For decades, in the US, yoga seemed to capture the interests of quirky, white city dwellers and affluent suburbanite moms, but over the last decade, it has expanded from the studio and can currently be found in public parks, hospitals, outpatient clinics, workspaces, elementary schools, military bases, rehab centers, and even airports.
In fact, the 2016 Yoga in America Study commissioned, by Yoga Journal and Yoga Alliance, estimated that more than 36 million people were practicing yoga in the US by 2015, compared to 20.4 million in 2012. A staggering 80 million people are likely to try yoga in 2016.
The Origins of Yoga
Yoga is first mentioned in the Bhagavad Gita, an ancient collection of Sanskrit poetry that is sacred to the Hindu religion, dating as far back as the second century BCE. Verse 48 of Chapter Two essentially describes yoga as a state of equilibrium.
In the series Introduction to Yoga Sutras, Nicolai Bachman references the authoritative text on yoga to explore what it means to live a yogi life.
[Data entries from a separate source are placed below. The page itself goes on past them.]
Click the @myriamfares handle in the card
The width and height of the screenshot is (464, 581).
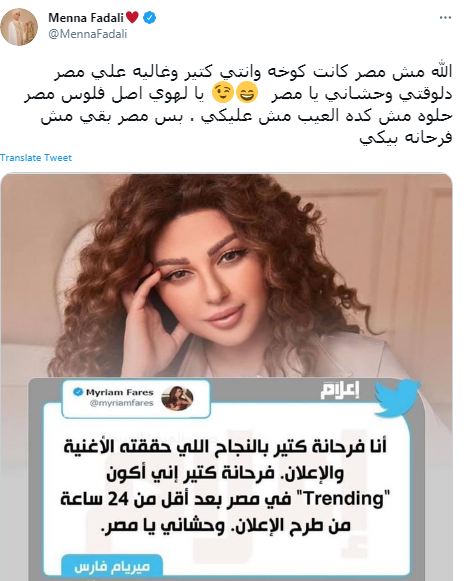(122, 403)
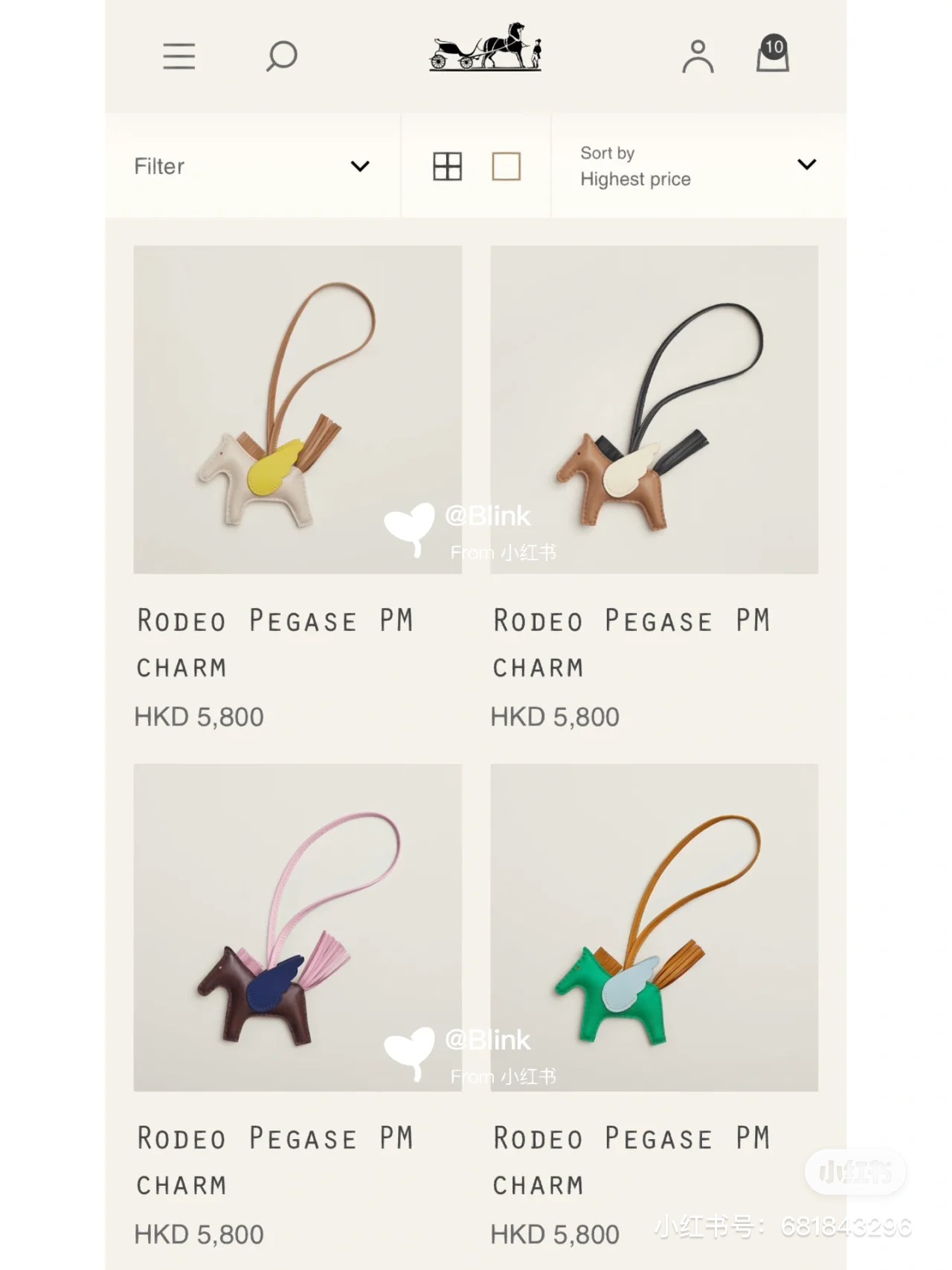Viewport: 952px width, 1270px height.
Task: Open the hamburger menu
Action: click(x=179, y=57)
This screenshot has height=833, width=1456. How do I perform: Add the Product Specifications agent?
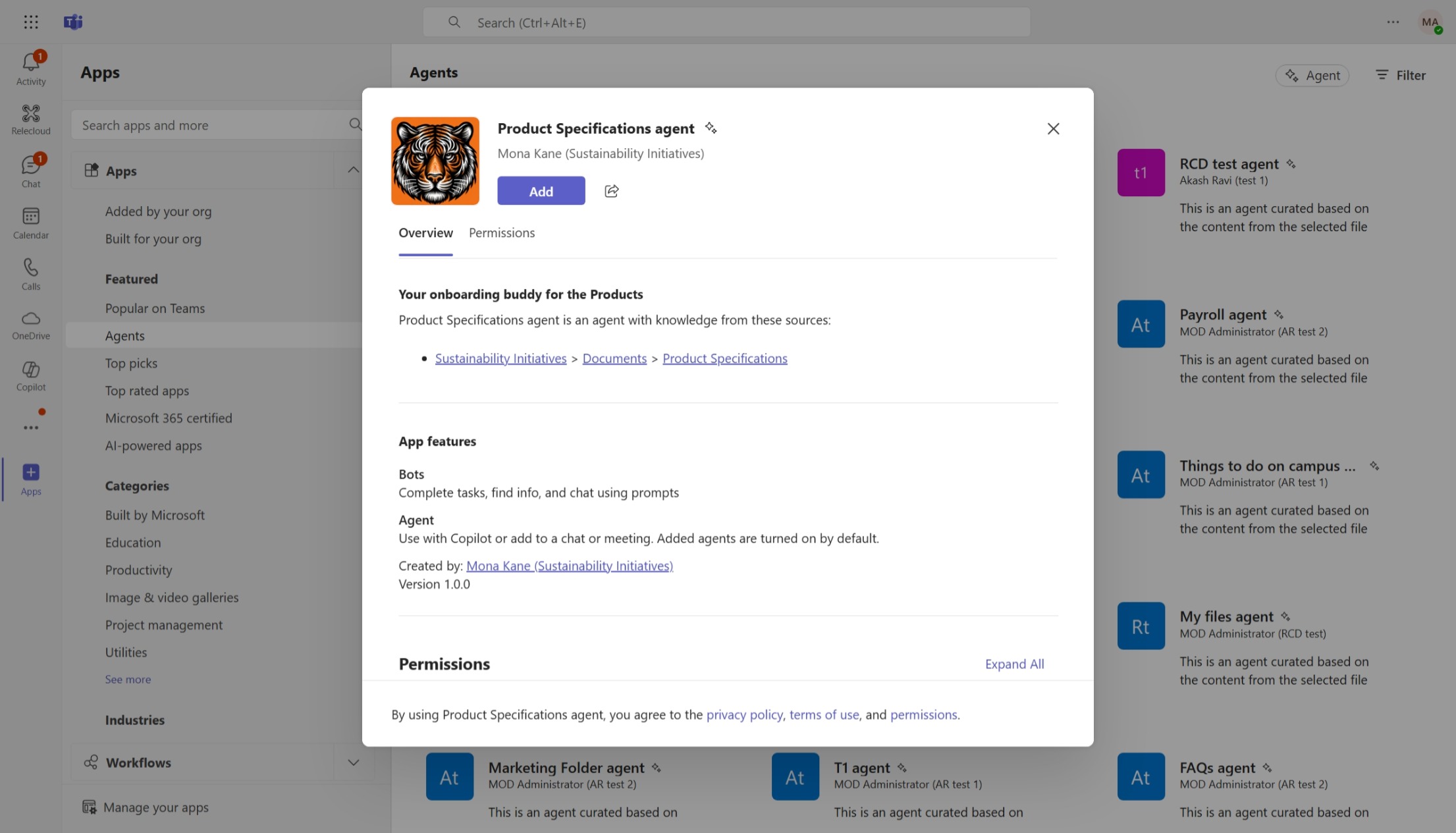click(x=541, y=191)
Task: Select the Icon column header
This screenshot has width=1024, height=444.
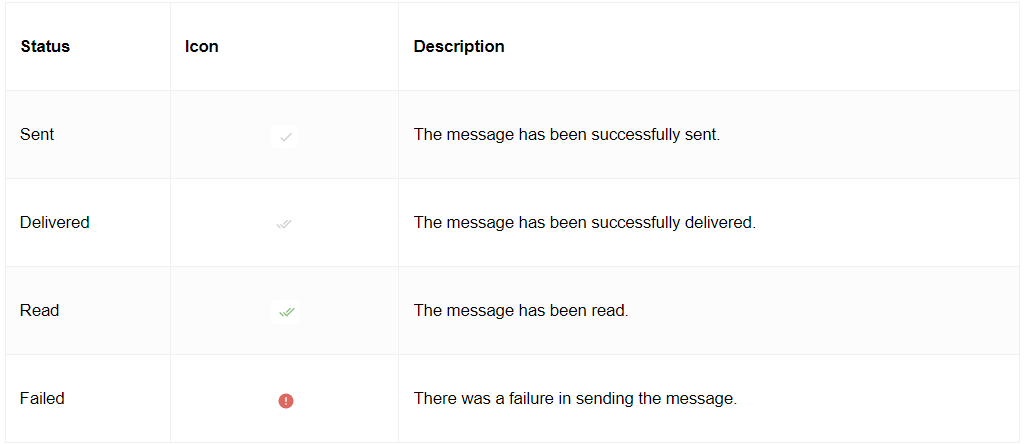Action: 202,46
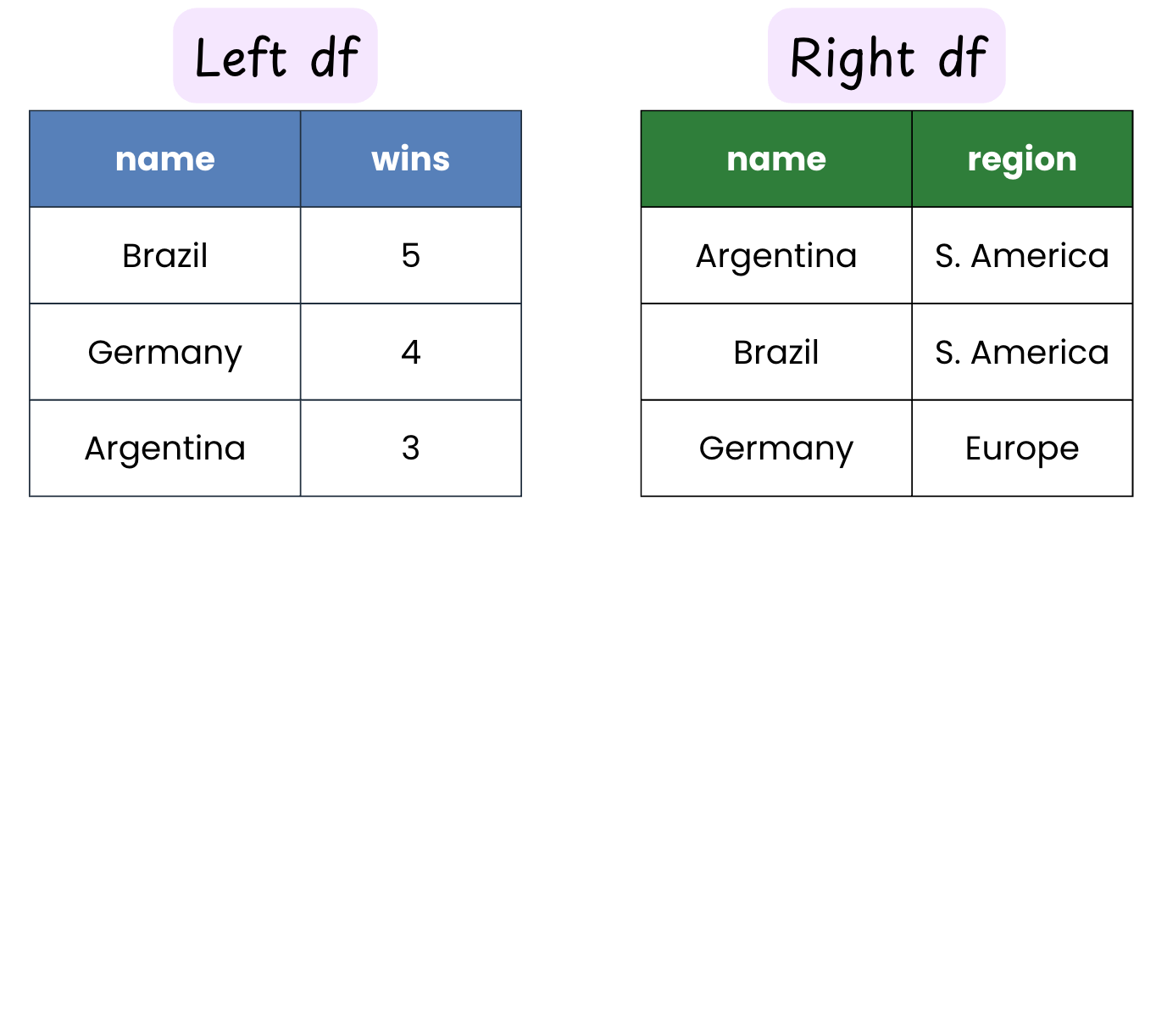Click the Germany cell in Right df table
The height and width of the screenshot is (1036, 1156).
(x=776, y=448)
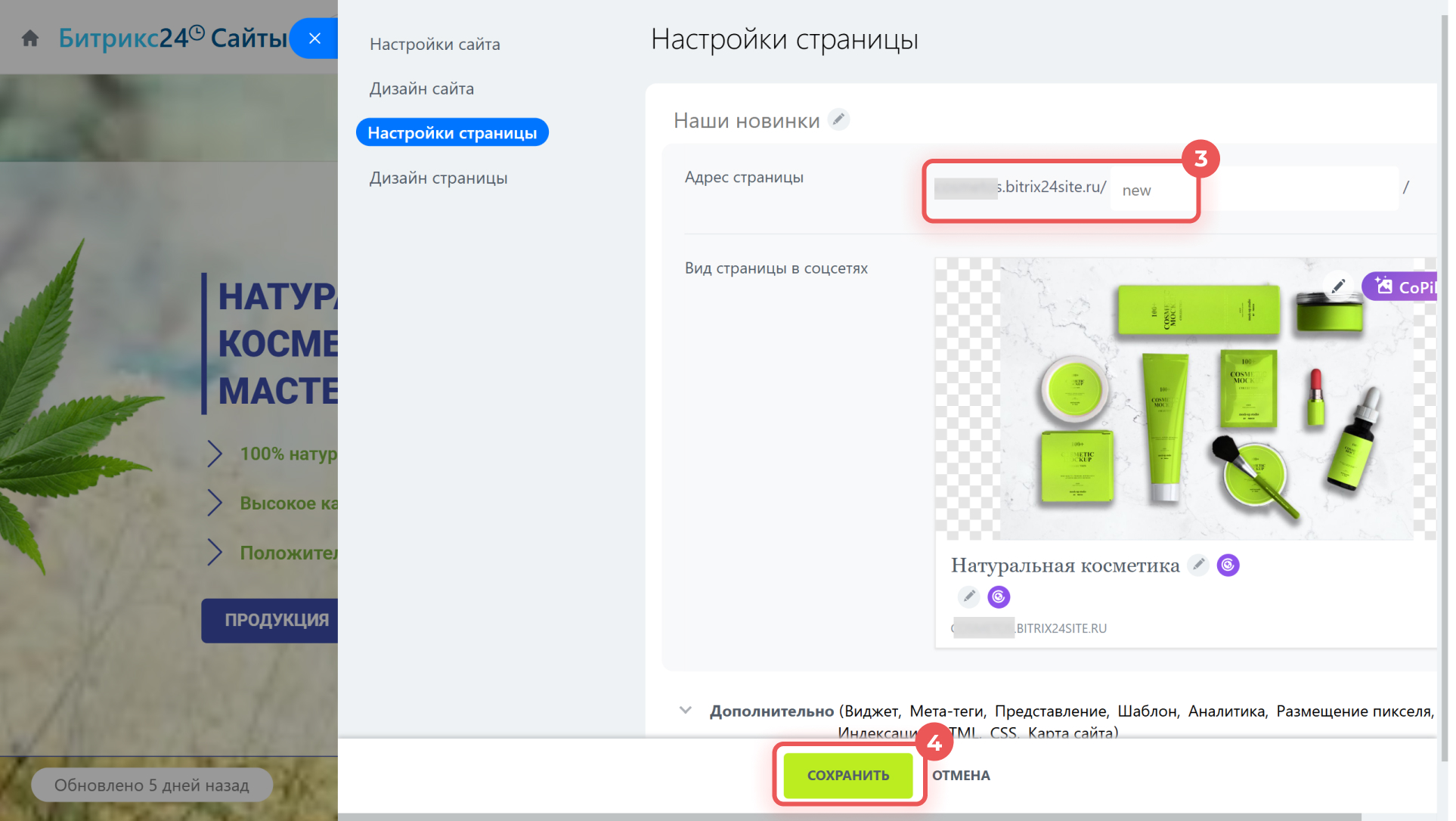Close the settings slider with the X button
Image resolution: width=1456 pixels, height=821 pixels.
point(314,38)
He teaches that yoga is a path to positive transformation. Through a dedicated yoga practice, one can root out negativity and plant loving kindness. Citing Sutra 1.2, “yoga-citta-vritti-nirodhah,” Bachman describes yoga as a powerful tool for calming the noise.
While the validity of ancient texts may invite skepticism, the first professional-level medical textbook on yoga was released in the US in 2016. In Chapter One, “Introduction to Yoga in Health Care,” licensed medical practitioners recognize the importance of developing habits that balance emotions and modify unhealthy thought-patterns and acknowledge that yoga can play an integral role in preventing disease.